I need support from my cheating, married ex

Let’s talk

With WAYNE A POWELL MA Counselling Psychology Relationship Counsellor

Monday, January 02, 2012



Dear Counsellor

I live overseas. I was involved with a married, serial cheater for almost five years. He denied being married until his wife and I spoke at first through e-mail, then by phone.

Apparently I'm not the first and surely won't be the last. She told me stories of his constant disrespect of her and their marriage. He would have women pick him up while they were on vacation and he wouldn't return until departure day. She would find pictures of threesomes, just to name a few issues.

Upon the truth being revealed, he denied paternity of our child, whom he had named, giving the child his wife's initials. He no longer calls to check on our daughter, who is two. He also has other children, including one with his wife's friend and their daughter's teacher. I've changed my daughter's name as I wanted no part of his sick ways.

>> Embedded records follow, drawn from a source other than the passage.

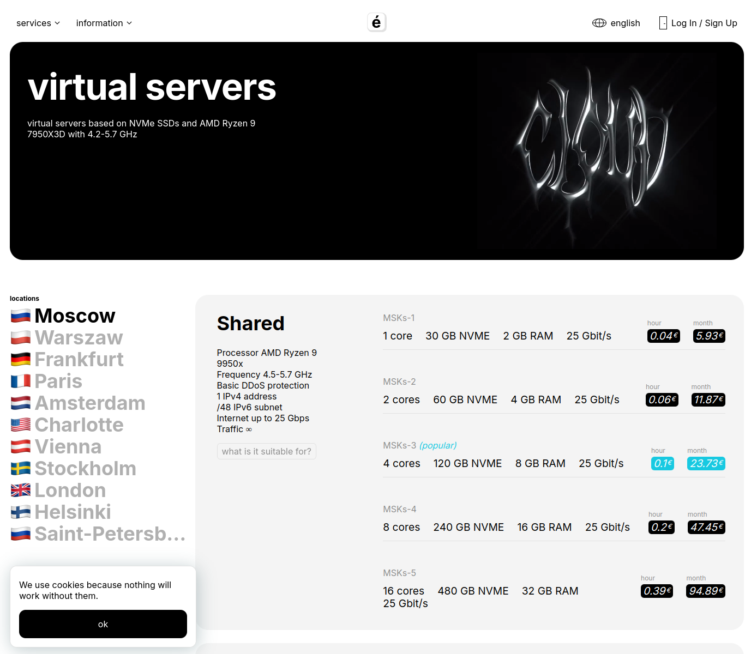
Task: Select the Helsinki location
Action: tap(73, 512)

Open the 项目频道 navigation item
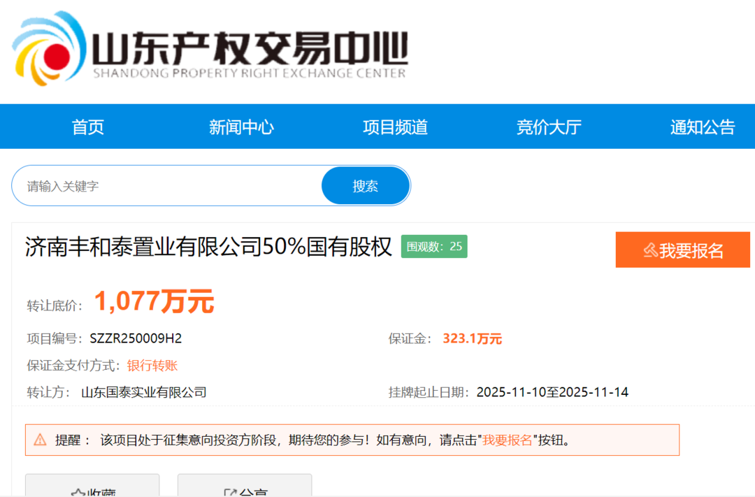pyautogui.click(x=395, y=127)
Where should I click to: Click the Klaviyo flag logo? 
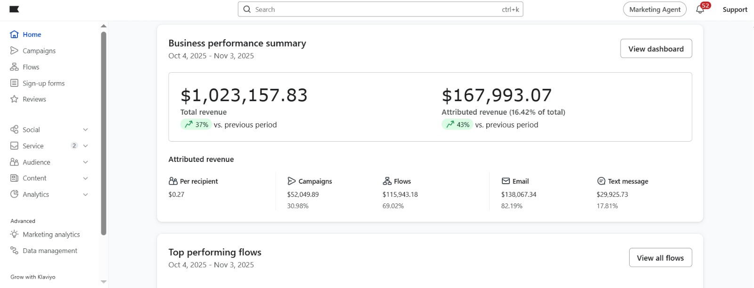click(14, 9)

Should I seek support for my child? He has threatened harm if I'm ever in Jamaica and I was afraid to pursue anything as I'm now told he runs in dangerous circles.

Such is the drama when dishonesty, selfishness and deceitfulness permeate a relationship. Some men don't seem to understand the emotional pain and agony they put women through when they play the cheating game. The same thing applies to women who play this dangerous game. Resulting from this dilemma are anger, hurt, and in some cases, violence.

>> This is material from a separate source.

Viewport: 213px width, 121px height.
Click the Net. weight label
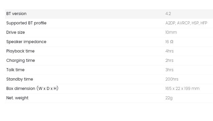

As the victim in this scenario, you are no doubt furious, and one can truly feel your pain, but do try to maintain some level of sanity and not let the situation get you depressed. It is even more critical to remain emotionally strong for your daughter. As much as you may be hurting, don't allow the situation to push you to do anything foolish that you may later regret.

You indicated that you were involved with this man which suggests that you have now moved on after five years of deceit. It is no doubt difficult to accept that all those years invested in the relationship resulted in you remaining single; if in fact you were hoping to get married to 'Mr Mention'.

Do love and care for your daughter and remember that in spite of how her father may have treated you, he is still her dad and must be given an opportunity to factor in her life. Even though he is tardy in not connecting with her, try not to poison her mind against him. Consult a lawyer regarding child support for your daughter.

This man is obviously in the fast lane and has seemingly ignored all the road codes, hence impregnating females which whom he comes in contact. He must be advised that pregnancy is not the only consequence of unprotected sex and that he will certainly have a head-on collision with HIV/AIDS if he continues to drive recklessly.

Your concern for his wife is understood, but she will have to make her own decision regarding her marriage. If she is knowingly continuing in the dysfunctional marital relationship, then she must be prepared to live with the consequences.

If ever you were to get involved in another relationship, try as best as you can to do a background check on your pursuer. This is even more critical when he lives outside of the country. Pay attention to any red flags that may present themselves and ask probing questions when you have any suspicions. You don't want to make the same mistake twice. Do secure yourself and take the threats seriously, remain positive, learn your lessons and develop the strength to carry on in spite of your predicament.